Exercise. Locate each line in the records below that includes the word "width" and copy those lines out in full.

[Pointing records for text and elements]
>> START
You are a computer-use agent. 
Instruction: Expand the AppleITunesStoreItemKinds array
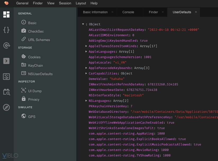click(x=86, y=46)
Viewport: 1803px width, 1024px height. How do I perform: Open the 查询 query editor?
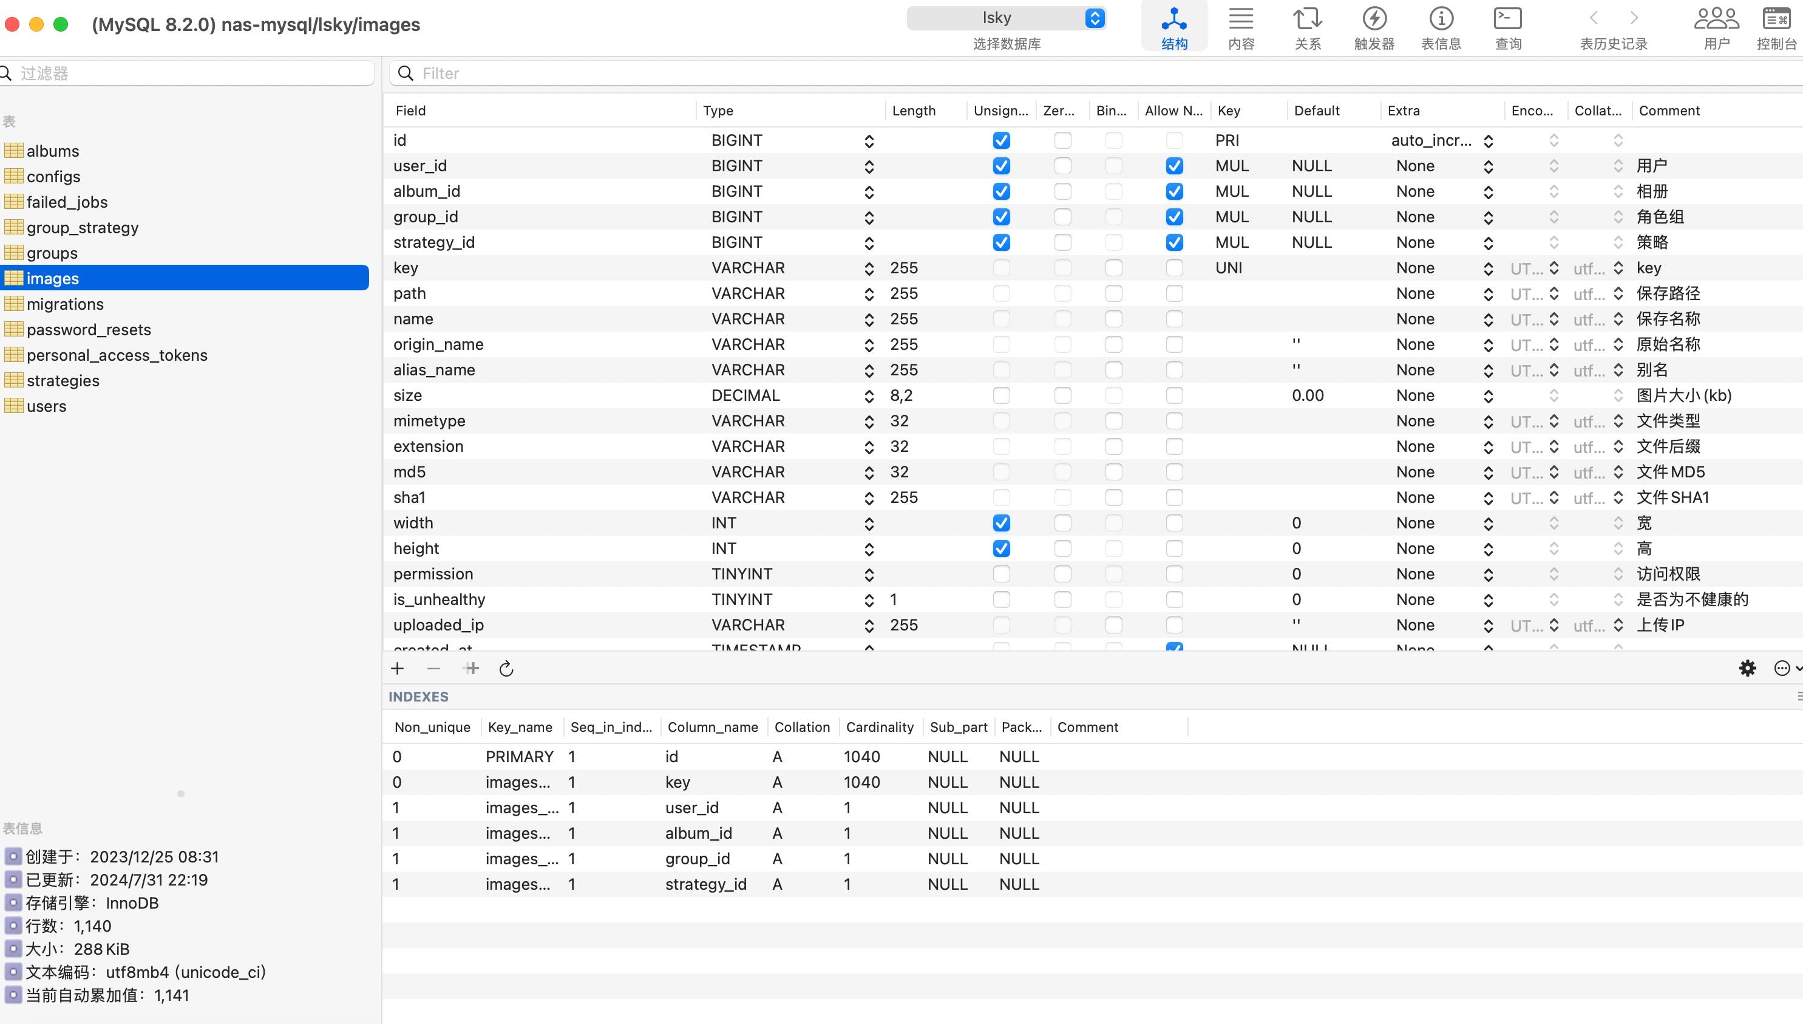[x=1508, y=28]
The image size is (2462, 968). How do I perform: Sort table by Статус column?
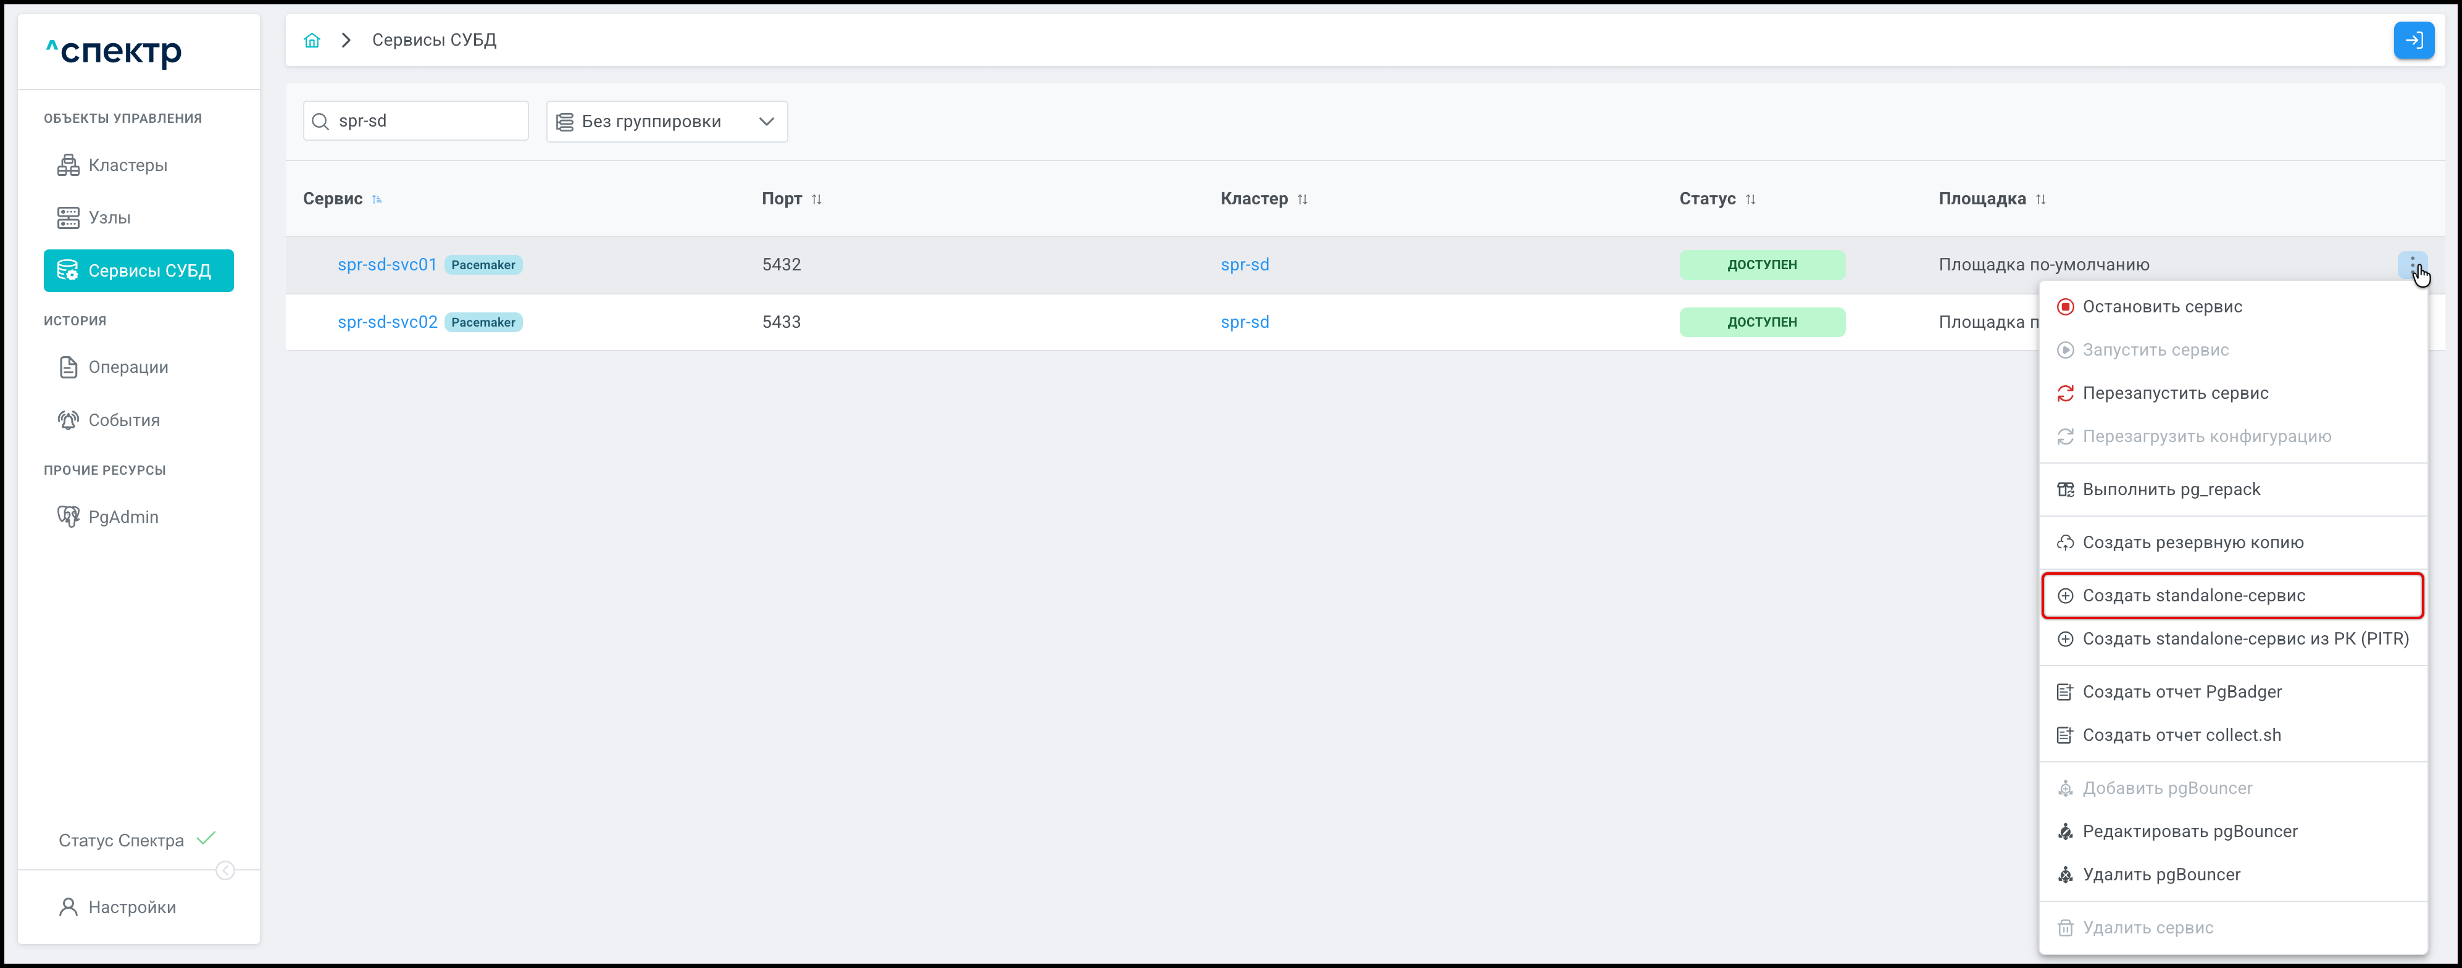pyautogui.click(x=1750, y=200)
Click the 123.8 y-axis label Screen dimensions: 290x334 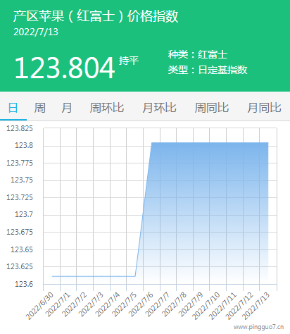24,146
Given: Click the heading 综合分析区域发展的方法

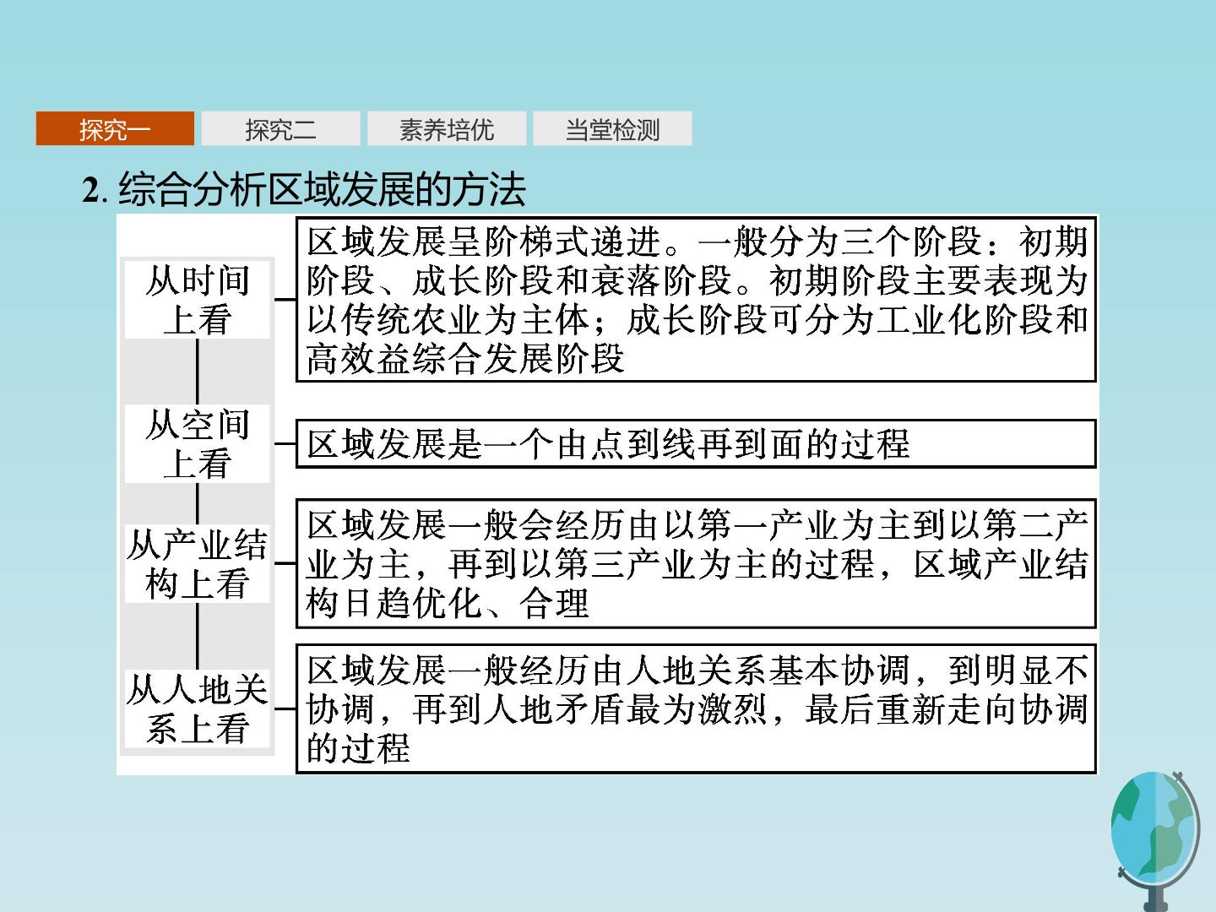Looking at the screenshot, I should pyautogui.click(x=322, y=189).
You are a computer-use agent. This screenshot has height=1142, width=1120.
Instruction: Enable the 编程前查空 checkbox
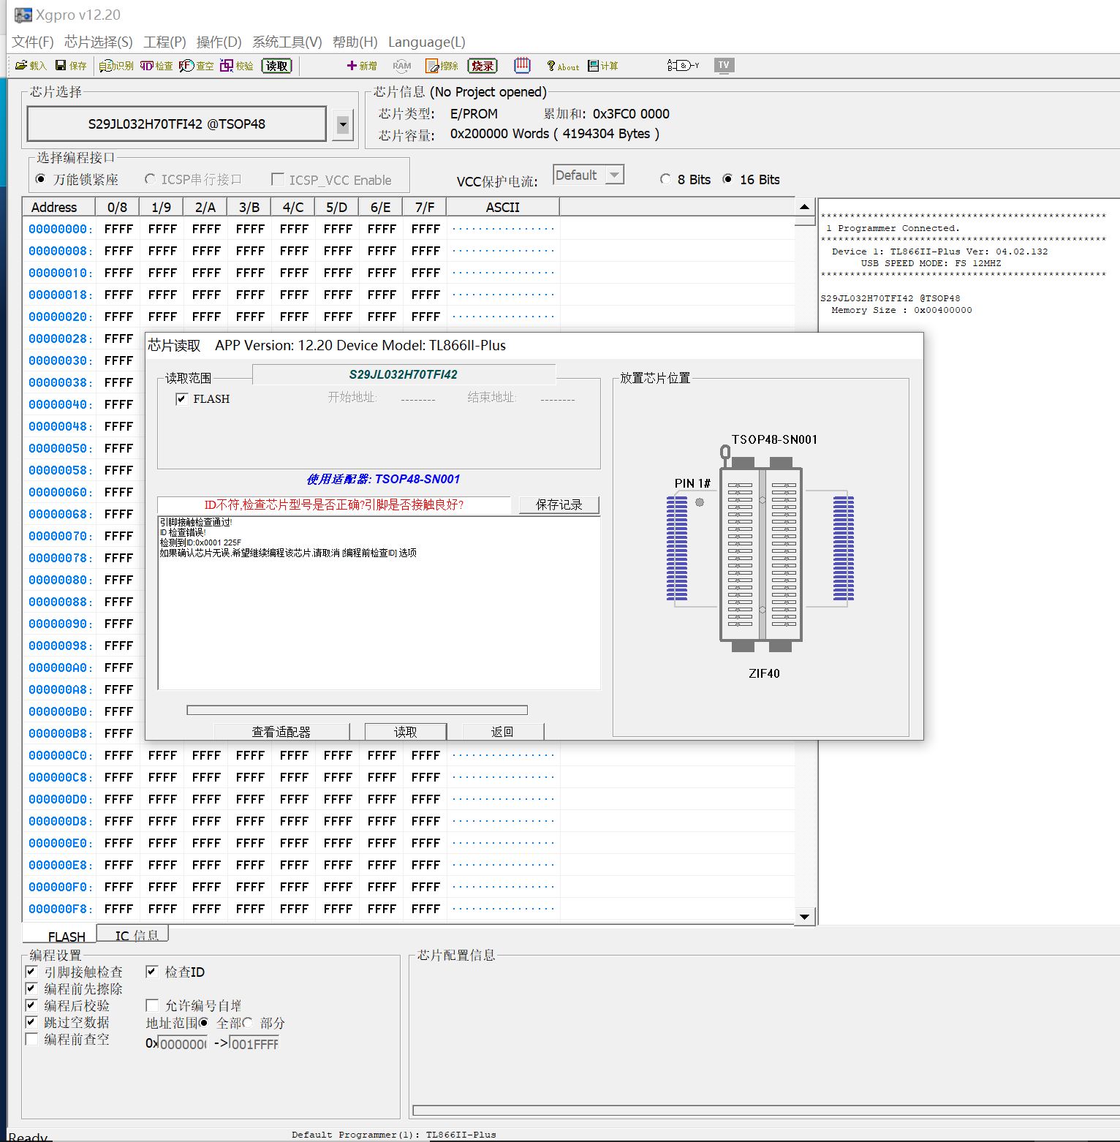click(x=31, y=1039)
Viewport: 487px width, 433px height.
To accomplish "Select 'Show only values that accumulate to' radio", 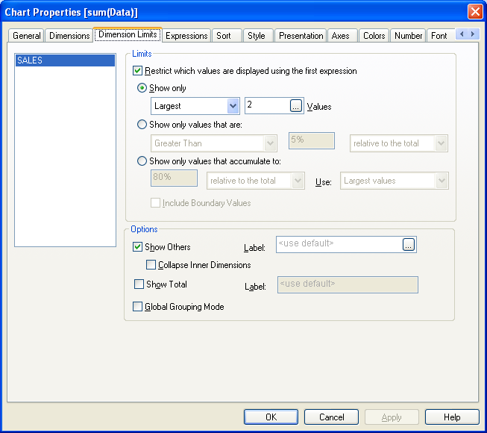I will 142,161.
>> END
Response to this exercise.
Viewport: 1803px width, 1024px height. How do I perform: Open the 查询 query editor?
You are a computer-use agent. This screenshot has height=1142, width=1120.
Viewport: 487px width, 433px height.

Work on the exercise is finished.